■ **WORK ITEM**
Reproduce, exactly and in full, only the lines below from the one containing "Über visitnorway.de (65, 1860)" through the one containing "[Dads Meal] (81, 2487)".

■ **EXTRACTED DATA**
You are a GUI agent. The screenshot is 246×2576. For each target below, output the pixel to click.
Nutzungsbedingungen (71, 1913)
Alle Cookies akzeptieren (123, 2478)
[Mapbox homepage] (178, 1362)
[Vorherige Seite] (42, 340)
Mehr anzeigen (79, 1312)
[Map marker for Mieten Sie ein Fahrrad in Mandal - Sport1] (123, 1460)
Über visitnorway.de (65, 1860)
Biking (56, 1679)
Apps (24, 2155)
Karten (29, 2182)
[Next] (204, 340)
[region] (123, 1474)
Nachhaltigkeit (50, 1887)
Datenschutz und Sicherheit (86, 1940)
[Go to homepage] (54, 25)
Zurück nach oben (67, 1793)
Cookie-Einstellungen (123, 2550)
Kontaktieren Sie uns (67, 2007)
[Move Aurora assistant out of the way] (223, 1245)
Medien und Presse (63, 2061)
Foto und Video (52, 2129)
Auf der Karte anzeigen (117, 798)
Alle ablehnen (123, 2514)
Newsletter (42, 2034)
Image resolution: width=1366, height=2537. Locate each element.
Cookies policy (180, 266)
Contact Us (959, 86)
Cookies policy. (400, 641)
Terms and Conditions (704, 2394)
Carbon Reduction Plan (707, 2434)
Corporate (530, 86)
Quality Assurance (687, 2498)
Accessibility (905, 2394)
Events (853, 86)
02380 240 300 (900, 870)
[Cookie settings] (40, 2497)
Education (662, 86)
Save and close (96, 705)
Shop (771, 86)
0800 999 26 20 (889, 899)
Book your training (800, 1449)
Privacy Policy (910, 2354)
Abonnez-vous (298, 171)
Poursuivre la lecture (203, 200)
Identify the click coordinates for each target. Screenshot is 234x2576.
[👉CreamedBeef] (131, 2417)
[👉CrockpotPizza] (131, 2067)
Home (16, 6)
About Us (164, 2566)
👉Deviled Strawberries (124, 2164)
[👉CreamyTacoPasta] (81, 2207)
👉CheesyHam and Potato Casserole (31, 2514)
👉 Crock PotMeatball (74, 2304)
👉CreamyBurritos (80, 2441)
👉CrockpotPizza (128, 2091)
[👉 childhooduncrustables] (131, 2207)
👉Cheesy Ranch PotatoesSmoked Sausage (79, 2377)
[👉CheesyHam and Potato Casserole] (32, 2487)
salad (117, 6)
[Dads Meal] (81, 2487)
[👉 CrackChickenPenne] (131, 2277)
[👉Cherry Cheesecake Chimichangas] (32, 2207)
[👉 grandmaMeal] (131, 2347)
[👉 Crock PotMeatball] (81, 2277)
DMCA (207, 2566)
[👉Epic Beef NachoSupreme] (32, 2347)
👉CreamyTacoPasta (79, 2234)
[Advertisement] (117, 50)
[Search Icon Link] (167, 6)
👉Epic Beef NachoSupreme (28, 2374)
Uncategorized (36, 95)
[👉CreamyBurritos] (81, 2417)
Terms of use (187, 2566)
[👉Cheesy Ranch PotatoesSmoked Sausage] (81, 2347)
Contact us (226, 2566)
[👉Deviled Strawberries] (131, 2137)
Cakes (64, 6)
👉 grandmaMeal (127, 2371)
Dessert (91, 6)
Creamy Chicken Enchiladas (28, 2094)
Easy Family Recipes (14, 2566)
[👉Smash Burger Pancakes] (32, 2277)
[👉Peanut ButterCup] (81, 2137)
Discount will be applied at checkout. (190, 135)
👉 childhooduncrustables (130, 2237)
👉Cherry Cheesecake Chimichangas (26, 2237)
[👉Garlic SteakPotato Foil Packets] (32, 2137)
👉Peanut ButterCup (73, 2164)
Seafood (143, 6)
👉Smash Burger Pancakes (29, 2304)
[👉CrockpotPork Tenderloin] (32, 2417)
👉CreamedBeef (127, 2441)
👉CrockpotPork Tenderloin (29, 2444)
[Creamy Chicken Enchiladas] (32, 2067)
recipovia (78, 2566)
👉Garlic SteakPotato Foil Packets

■ **WRITTEN RESPONSE**
Über visitnorway.de (65, 1860)
Biking (56, 1679)
Apps (24, 2155)
Karten (29, 2182)
[Next] (204, 340)
[region] (123, 1474)
Nachhaltigkeit (50, 1887)
Datenschutz und Sicherheit (86, 1940)
[Go to homepage] (54, 25)
Zurück nach oben (67, 1793)
Cookie-Einstellungen (123, 2550)
Kontaktieren Sie uns (67, 2007)
[Move Aurora assistant out of the way] (223, 1245)
Medien und Presse (63, 2061)
Foto und Video (52, 2129)
Auf der Karte anzeigen (117, 798)
Alle ablehnen (123, 2514)
Newsletter (42, 2034)
Image resolution: width=1366, height=2537. Locate each element.
Cookies policy (180, 266)
Contact Us (959, 86)
Cookies policy. (400, 641)
Terms and Conditions (704, 2394)
Carbon Reduction Plan (707, 2434)
Corporate (530, 86)
Quality Assurance (687, 2498)
Accessibility (905, 2394)
Events (853, 86)
02380 240 300 (900, 870)
[Cookie settings] (40, 2497)
Education (662, 86)
Save and close (96, 705)
Shop (771, 86)
0800 999 26 20 (889, 899)
Book your training (800, 1449)
Privacy Policy (910, 2354)
Abonnez-vous (298, 171)
Poursuivre la lecture (203, 200)
Identify the click coordinates for each target. Screenshot is 234x2576.
[👉CreamedBeef] (131, 2417)
[👉CrockpotPizza] (131, 2067)
Home (16, 6)
About Us (164, 2566)
👉Deviled Strawberries (124, 2164)
[👉CreamyTacoPasta] (81, 2207)
👉CheesyHam and Potato Casserole (31, 2514)
👉 Crock PotMeatball (74, 2304)
👉CreamyBurritos (80, 2441)
👉CrockpotPizza (128, 2091)
[👉 childhooduncrustables] (131, 2207)
👉Cheesy Ranch PotatoesSmoked Sausage (79, 2377)
[👉CheesyHam and Potato Casserole] (32, 2487)
salad (117, 6)
[Dads Meal] (81, 2487)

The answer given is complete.